Casque d'or Jacques Becker
StudioCanal/Les Acacias/Robert et Raymond Hakim

Le chef d’œuvre de Jacques Becker est diffusé ce soir sur France 5 dans « Place au cinéma ».

Le chef d’œuvre de Jacques Becker est au programme ce soir de « Place au cinéma » sur France 5, présenté par Dominique Besnehard. Un film au destin agité mais passé, depuis sa sortie en 1952, à la postérité.

Un projet ancien

Casque d’Or est librement inspiré de l’histoire vraie d’une prostituée (surnommée ainsi pour son étincelante chevelure blonde), Amélie Alu, pour le cœur de laquelle deux hommes se sont affrontés à la fin du 19ème siècle. Julien Duvivier eut le premier l’idée de porter ce récit à l’écran avant la seconde guerre mondiale avec Jean Gabin dans le rôle de Manda, ce charpentier dont Casque d’Or tombe éperdument amoureuse (incarné au final par Serge Reggiani). Mais le projet tombe à l’eau. En 1946, son producteur propose alors à Jacques Becker de le reprendre. Mais apprenant la nouvelle, Duvivier s’interpose et tente à nouveau de le mettre en scène lui- même. Sans plus de succès. Yves Allégret et Henri- Georges Clouzot s’y intéressent à leur tour avant de jeter, eux aussi, l’éponge. C’est alors que Becker s’en empare de nouveau et remanie le scénario en l’épurant pour rentrer dans les clous du budget.

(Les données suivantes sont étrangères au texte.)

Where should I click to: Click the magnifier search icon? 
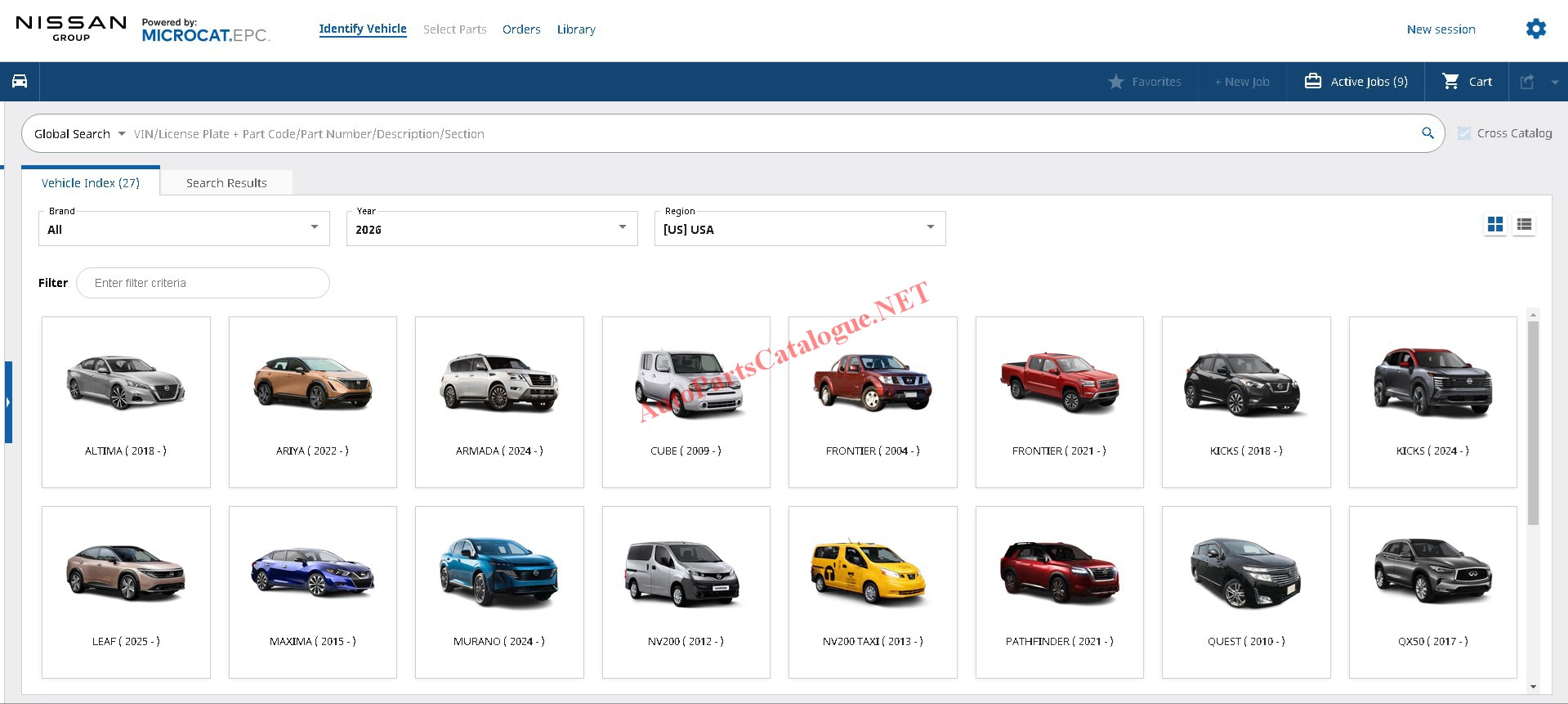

Un rôle clé pour Simone Signoret

Avant Casque d’Or, Simone Signoret avait déjà tenu plusieurs rôles majeurs à l’écran, de Dédée d’Anvers à Manèges (de son mari d’alors Yves Allégret) en passant par La ronde de Max Ophüls. Mais ce personnage de prostituée sera pour elle un « game changer », celui qui lui vaut sa première récompense hors de nos frontières avec le BAFTA – l’équivalent des César en Grande-Bretagne – de la meilleure actrice étrangère, décroché face à Katherine Hepburn. Et pourtant Simone Signoret a bien failli ne jamais incarner Casque d’Or. Tout à son amour pour Yves Montand qu’elle venait de rencontrer, elle commença par décliner la proposition de Becker pour rester auprès de lui. Mais, malin, Becker lui glissa dans la conversation les deux comédiennes qu’il pressentait pour la remplacer. Et dès le lendemain, elle revenait sur sa décision…

PHOTOS - Simone Signoret : La TV rend hommage à Casque d'or 25 ans après sa disparition

Une sortie en salles mouvementée

Avant de sortir en salles, Casque d’Or a dû faire face à quelques désagréments. D’abord une demande de la Commission de censure de l’amputer d’une poignée de plans d’échafaud. Becker réussit à gagner son bras de fer même si le temps que la décision de réintégrer les fameux plans soit prise lui a coûté sa participation au festival de Cannes. Mais Becker n’en avait pas fini de son parcours du combattant puisque son film fut ensuite mis sous séquestre le temps du procès intenté par le mari de la véritable Casque d’Or, estimant que celui- ci portait atteinte à la mémoire de cette femme, disparue en 1933. Et ce n’est qu’une fois le procès gagné que Casque d’or put sortir en salles le 12 mars 1952

Un film à l’échec retentissant

Jacques Becker n’en était pas pour autant au bout de ses mauvaises surprises. Mal accueilli par la critique, il fut tout autant boudé par le public. Et dût se contenter d’1 917 248 entrées. Un score plus que correct en apparence mais à mille lieux des gros cartons en salles de cette année 1952 en France : les 12 millions du Petit monde de Don Camillo, les 6,7 millions de Fanfan la Tulipe, les 6 millions des Feux de la rampe, les 5 millions de Jeux interdits ou les 3,5 millions de L’homme tranquille. Et pour Becker, Casque d’or restera l’échec le plus douloureux de toute sa carrière qui s’achèvera en 1960 avec un autre chef d’œuvre, Le trou.

Un film qui a traversé le temps

Heureusement pour Casque d’Or, le temps a fait son œuvre et il est aujourd’hui considéré comme un des plus grands films de l’histoire du cinéma français. Le parfait trait d’union entre le classicisme poétique du cinéma d’avant- guerre et la modernité effervescente de la Nouvelle Vague à venir. Ce n’est d’ailleurs pas un hasard si ses membres, Truffaut en tête, le célébrèrent alors qu’ils passaient leur temps, dans les années 50 à démolir nombre de réalisateurs français de l’époque.